▶ **Work instructions**:
An exact copy of every entry below is needed.

(Material shown Opens)

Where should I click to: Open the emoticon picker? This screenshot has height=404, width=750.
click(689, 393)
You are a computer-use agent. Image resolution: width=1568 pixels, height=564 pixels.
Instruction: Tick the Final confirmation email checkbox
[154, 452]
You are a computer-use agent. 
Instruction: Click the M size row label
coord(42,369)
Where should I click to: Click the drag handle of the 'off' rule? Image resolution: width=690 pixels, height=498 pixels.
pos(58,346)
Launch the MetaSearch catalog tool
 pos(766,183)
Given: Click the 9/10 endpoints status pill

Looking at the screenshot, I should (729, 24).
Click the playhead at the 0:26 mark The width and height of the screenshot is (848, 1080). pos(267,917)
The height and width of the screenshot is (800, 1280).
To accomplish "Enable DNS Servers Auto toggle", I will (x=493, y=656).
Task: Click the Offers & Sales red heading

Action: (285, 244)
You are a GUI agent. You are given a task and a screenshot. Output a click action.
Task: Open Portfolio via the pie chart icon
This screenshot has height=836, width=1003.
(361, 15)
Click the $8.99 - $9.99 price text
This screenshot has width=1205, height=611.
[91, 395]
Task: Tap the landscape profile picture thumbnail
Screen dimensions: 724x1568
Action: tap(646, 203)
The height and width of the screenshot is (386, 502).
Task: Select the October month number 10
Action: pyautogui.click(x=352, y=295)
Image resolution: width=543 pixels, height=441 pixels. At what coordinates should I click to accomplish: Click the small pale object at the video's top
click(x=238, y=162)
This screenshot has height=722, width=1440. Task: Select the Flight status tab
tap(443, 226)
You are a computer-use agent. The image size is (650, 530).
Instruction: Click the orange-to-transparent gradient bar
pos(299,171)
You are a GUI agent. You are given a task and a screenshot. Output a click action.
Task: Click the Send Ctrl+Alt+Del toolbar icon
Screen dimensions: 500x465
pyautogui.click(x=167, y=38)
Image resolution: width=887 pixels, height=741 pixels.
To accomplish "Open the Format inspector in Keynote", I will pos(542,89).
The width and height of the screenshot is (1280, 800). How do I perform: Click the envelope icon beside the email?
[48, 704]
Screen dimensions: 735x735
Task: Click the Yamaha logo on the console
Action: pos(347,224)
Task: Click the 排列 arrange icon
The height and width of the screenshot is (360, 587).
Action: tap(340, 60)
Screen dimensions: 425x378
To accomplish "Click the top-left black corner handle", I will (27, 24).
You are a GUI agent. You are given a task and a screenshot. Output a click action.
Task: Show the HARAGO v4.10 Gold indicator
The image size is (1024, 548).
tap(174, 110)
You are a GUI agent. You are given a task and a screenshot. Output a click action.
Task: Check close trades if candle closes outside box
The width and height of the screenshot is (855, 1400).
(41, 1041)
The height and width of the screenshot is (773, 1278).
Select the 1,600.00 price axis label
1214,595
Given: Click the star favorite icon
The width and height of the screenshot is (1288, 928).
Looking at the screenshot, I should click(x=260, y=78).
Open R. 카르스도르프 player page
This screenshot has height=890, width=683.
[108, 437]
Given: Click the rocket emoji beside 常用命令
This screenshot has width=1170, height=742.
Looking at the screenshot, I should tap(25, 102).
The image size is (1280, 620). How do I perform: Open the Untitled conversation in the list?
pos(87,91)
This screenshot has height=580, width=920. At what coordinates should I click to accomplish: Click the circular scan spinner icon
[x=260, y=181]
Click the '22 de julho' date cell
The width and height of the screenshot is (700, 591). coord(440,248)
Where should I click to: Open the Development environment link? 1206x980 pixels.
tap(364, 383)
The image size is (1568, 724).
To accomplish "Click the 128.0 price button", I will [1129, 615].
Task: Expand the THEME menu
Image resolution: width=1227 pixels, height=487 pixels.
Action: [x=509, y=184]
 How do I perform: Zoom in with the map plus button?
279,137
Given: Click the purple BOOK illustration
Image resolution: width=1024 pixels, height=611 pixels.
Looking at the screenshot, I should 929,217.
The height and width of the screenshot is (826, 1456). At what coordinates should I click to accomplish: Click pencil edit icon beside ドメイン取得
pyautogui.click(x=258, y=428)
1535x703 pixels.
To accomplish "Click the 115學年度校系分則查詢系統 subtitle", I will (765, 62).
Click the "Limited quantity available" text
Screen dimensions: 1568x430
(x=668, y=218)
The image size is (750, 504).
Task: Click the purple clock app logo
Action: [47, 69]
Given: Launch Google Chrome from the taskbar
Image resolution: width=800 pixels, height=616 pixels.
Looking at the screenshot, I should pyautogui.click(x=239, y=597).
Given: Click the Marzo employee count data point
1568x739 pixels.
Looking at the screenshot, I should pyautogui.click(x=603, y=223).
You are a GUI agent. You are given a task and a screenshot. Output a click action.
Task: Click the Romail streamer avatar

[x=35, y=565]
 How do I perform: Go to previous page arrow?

(Material shown Closes)

▶ **Task output**:
Where should I click to: Open the emoticon picker? This screenshot has height=404, width=750.
click(689, 393)
You are a computer-use agent. Image resolution: width=1568 pixels, height=564 pixels.
Instruction: Tick the Final confirmation email checkbox
[154, 452]
You are a computer-use agent. 
Instruction: Click the M size row label
coord(42,369)
Where should I click to: Click the drag handle of the 'off' rule? Image resolution: width=690 pixels, height=498 pixels.
pos(58,346)
Launch the MetaSearch catalog tool
 pos(766,183)
Given: Click the 9/10 endpoints status pill

Looking at the screenshot, I should (729, 24).
Click the playhead at the 0:26 mark The width and height of the screenshot is (848, 1080). pos(267,917)
The height and width of the screenshot is (800, 1280).
To accomplish "Enable DNS Servers Auto toggle", I will (x=493, y=656).
Task: Click the Offers & Sales red heading

Action: (285, 244)
You are a GUI agent. You are given a task and a screenshot. Output a click action.
Task: Open Portfolio via the pie chart icon
This screenshot has height=836, width=1003.
(361, 15)
Click the $8.99 - $9.99 price text
This screenshot has width=1205, height=611.
[91, 395]
Task: Tap the landscape profile picture thumbnail
Screen dimensions: 724x1568
Action: tap(646, 203)
The height and width of the screenshot is (386, 502).
Task: Select the October month number 10
Action: pyautogui.click(x=352, y=295)
Image resolution: width=543 pixels, height=441 pixels. At what coordinates should I click to accomplish: Click the small pale object at the video's top
click(x=238, y=162)
This screenshot has height=722, width=1440. Task: Select the Flight status tab
tap(443, 226)
You are a computer-use agent. The image size is (650, 530).
Instruction: Click the orange-to-transparent gradient bar
pos(299,171)
You are a GUI agent. You are given a task and a screenshot. Output a click action.
Task: Click the Send Ctrl+Alt+Del toolbar icon
Screen dimensions: 500x465
pyautogui.click(x=167, y=38)
Image resolution: width=887 pixels, height=741 pixels.
To accomplish "Open the Format inspector in Keynote", I will pos(542,89).
The width and height of the screenshot is (1280, 800). How do I perform: Click the envelope icon beside the email?
[48, 704]
Screen dimensions: 735x735
Task: Click the Yamaha logo on the console
Action: pos(347,224)
Task: Click the 排列 arrange icon
The height and width of the screenshot is (360, 587).
Action: tap(340, 60)
Screen dimensions: 425x378
To accomplish "Click the top-left black corner handle", I will (27, 24).
You are a GUI agent. You are given a task and a screenshot. Output a click action.
Task: Show the HARAGO v4.10 Gold indicator
The image size is (1024, 548).
tap(174, 110)
You are a GUI agent. You are given a task and a screenshot. Output a click action.
Task: Check close trades if candle closes outside box
The width and height of the screenshot is (855, 1400).
(41, 1041)
The height and width of the screenshot is (773, 1278).
Select the 1,600.00 price axis label
1214,595
Given: Click the star favorite icon
The width and height of the screenshot is (1288, 928).
Looking at the screenshot, I should click(x=260, y=78).
Open R. 카르스도르프 player page
This screenshot has height=890, width=683.
[108, 437]
Given: Click the rocket emoji beside 常用命令
This screenshot has width=1170, height=742.
Looking at the screenshot, I should tap(25, 102).
The image size is (1280, 620). How do I perform: Open the Untitled conversation in the list?
pos(87,91)
This screenshot has height=580, width=920. At what coordinates should I click to accomplish: Click the circular scan spinner icon
[x=260, y=181]
Click the '22 de julho' date cell
The width and height of the screenshot is (700, 591). coord(440,248)
Where should I click to: Open the Development environment link? 1206x980 pixels.
tap(364, 383)
The image size is (1568, 724).
To accomplish "Click the 128.0 price button", I will [1129, 615].
Task: Expand the THEME menu
Image resolution: width=1227 pixels, height=487 pixels.
Action: [x=509, y=184]
 How do I perform: Zoom in with the map plus button?
279,137
Given: Click the purple BOOK illustration
Image resolution: width=1024 pixels, height=611 pixels.
Looking at the screenshot, I should 929,217.
The height and width of the screenshot is (826, 1456). At what coordinates should I click to accomplish: Click pencil edit icon beside ドメイン取得
pyautogui.click(x=258, y=428)
1535x703 pixels.
To accomplish "Click the 115學年度校系分則查詢系統 subtitle", I will (765, 62).
Click the "Limited quantity available" text
Screen dimensions: 1568x430
(x=668, y=218)
The image size is (750, 504).
Task: Click the purple clock app logo
Action: [47, 69]
Given: Launch Google Chrome from the taskbar
Image resolution: width=800 pixels, height=616 pixels.
Looking at the screenshot, I should pyautogui.click(x=239, y=597).
Given: Click the Marzo employee count data point
1568x739 pixels.
Looking at the screenshot, I should pyautogui.click(x=603, y=223).
You are a GUI agent. You are given a task and a screenshot. Output a click action.
Task: Click the Romail streamer avatar

[x=35, y=565]
 How do I perform: Go to previous page arrow?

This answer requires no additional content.